Single pixel cracking issue

I’m working with a terrain height map. It’s a 2D grid that I subdivide into powers of two based on slopes. High slope areas have finer subdivisions. Low slope areas have coarser subdivisions. I convert these subdivisions into quad lists.

Of course, when I have edges of a larger quad next to two (or more) smaller quads, I have to adjust the smaller quad vertexes to avoid cracking. This works great, except that occasionally I get single pixel holes right where I have fixed cracks.

You would think my math is off when I compute what the Z value for a smaller quad should be to fix the crack, but I’ve looked closely and it seems very precise. I thought it was floating point precision issues, so I tried using double precision, but no change at all. I still get the same number of little holes.

The holes are always only a single pixel and only on the edges that I have fixed, though not necessarily at the vertex that I fixed. It’s as if my edge equation doesn’t match what OpenGL is doing (I’m running on a NVidia card). But I would think the edge equation is really simple. I just do a simple linear interpolation of height values.

What could I be missing? Does OpenGL do something where a simple linear interpolation would cause my edges (for the smaller quads) to not line up with the edges it creates (for the adjoining larger quad)?

Is there a way to get around this, using overlap of adjoining quads, or something?

Thanks.

  1. Graphics cards do not support doubles internally, so no wonder you don’t see any difference.

  2. Such cracks can occur with very small differences in floating point values. The most reliable way to prevent such issues is to use a scheme like this:
    http://www.gamasutra.com/view/feature/1754/binary_triangle_trees_for_terrain_.php

EDIT: Look closely at figure 3.

Here all T-junctions have been eliminated, which prevents differences in precision between CPU and GPU.

Hope that helps,
Jan.

Thanks. Yes, I can see how avoiding T-junctions (as that example shows) will fix the problem of slight differences in floating point precision between the CPU and GPU. That makes sense, so thanks.

I also found that if I turn on multi-sampling, even just a little, it largely gets rid of the problem. Of course, this slows things down a little, but it also gives me anti-aliasing, so the scene looks better in general.

>>will fix the problem of slight differences in floating point precision between the CPU and GPU

Even if both are done on the GPU u will see the same problem

Try drawing the same model once with

gl_Position = gl_ModelViewProjectionMatrix * gl_vertex;

  • once with

gl_Position = ftransform();

u will see zfighting

games have shipped with T-junction problems eg quake3 (see the curved doorways)
so it perhaps is not a gamebreaker.

Another solution (which Ive heard ppl use but is slower + more messy) if u done want to tessleate the larger triangle’s edge to match the smaller one, is create a slight skirting between the patches, that hide the problem somewhat.
hmm perhaps even easier just draw a single quad under the terrain (in the right colors/textures) this way if cracks appear, viewers will see something similar (thus the error will be a lot less glaring) instead of say the skybox shining through.
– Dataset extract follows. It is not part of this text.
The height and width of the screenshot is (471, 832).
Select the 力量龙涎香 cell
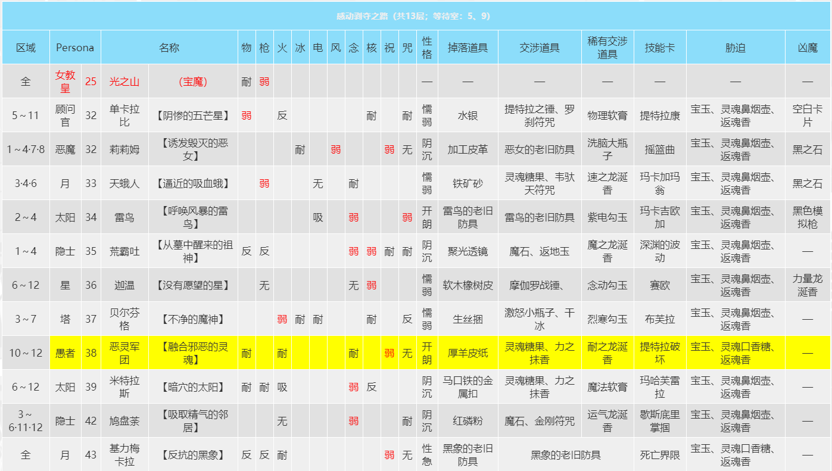point(808,285)
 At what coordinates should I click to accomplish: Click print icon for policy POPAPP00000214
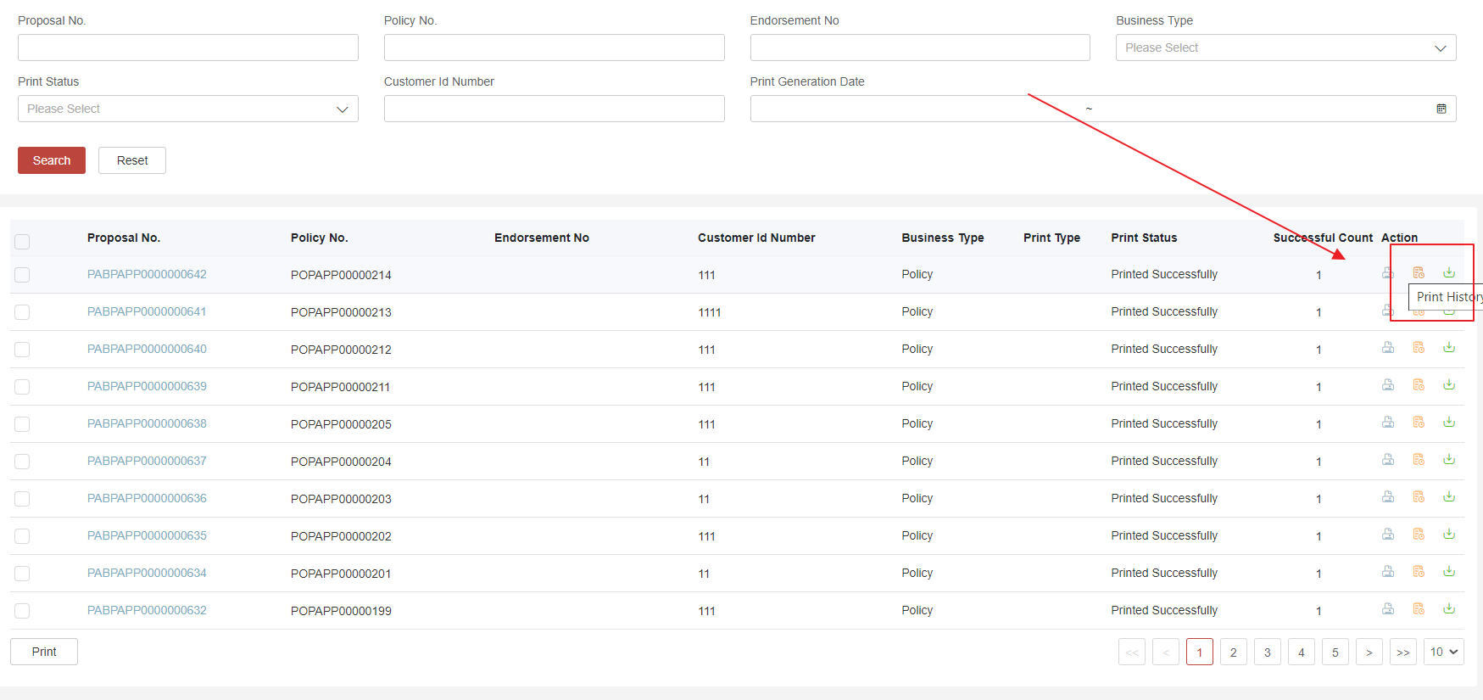pyautogui.click(x=1388, y=273)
Ah, that’s interesting that even the GPU can have this problem. I hadn’t thought of that, but of course walking down an edge will necessarily have floating point precision errors that accumulate with each scan line.
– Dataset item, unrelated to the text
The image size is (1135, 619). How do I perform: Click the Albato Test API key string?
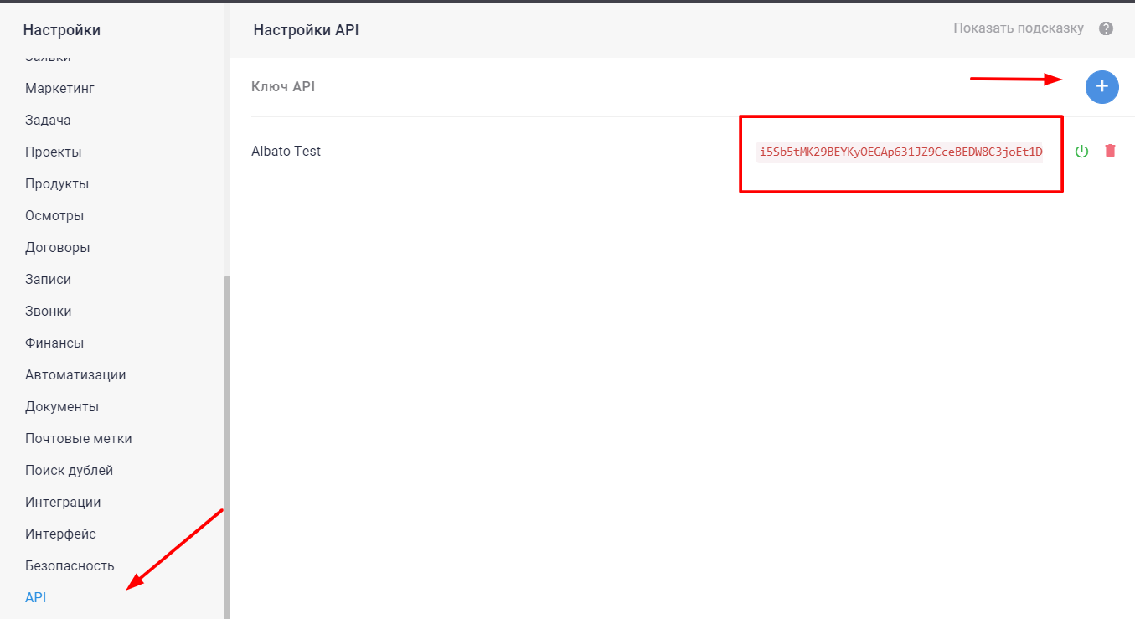click(x=900, y=152)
On your suggestion of drawing a quad under the terrain, that won’t work in my application. I am not doing a game. My application is scientific visualization and the “terrain” isn’t a normal terrain. It’s the surface of a measured part and the user is free to look under the surface as well as look at it from the top.

We’ve actually lived with this problem for some time as it isn’t very noticeable, but it’s one of those things where it bugs you and you want to finally fix it. The multi-sample solution seems to work for now as it doesn’t slow things down too much, at least on the level of boards we use.

The tessellation of the larger edge will be a better long term approach for us, but I don’t have the time to implement it right now.

When the GPU rasterizes two adjacent triangles, that use EXACTLY THE SAME vertices on an edge, then you are guaranteed not to get such pixel errors.

To accomplish this, you need to share the vertices and render your triangles indexed, such that you can reuse the same vertices several times.

When you simply upload the same vertex twice, once for triangle A once for triangle B, you usually get crack-free rasterization, as well, but some years ago i read, that that must not be the case. I never encountered such problems, though. Probably it isn’t an issue on today’s hardware.

Jan.

BTW: As far as i know, rasterization of pixels is done using integer-only algorithms, so at that stage floating-point precision should not be involved.

Whether rasterization is done in floating point or integer is irrelevant since both have precision issues. What matters is how many bits are used to represent the fractional step that must be made on each raster line as it moves to the end vertex. Each step will have some loss in precision and it’s only a question of do you have sufficient bits that the loss is insignificant (or not) by the time you reach the end vertex.

I sure hope one doesn’t have to do indexing to achieve crack-free rasterization and that the problem no longer exists on today’s hardware. Anybody know about that?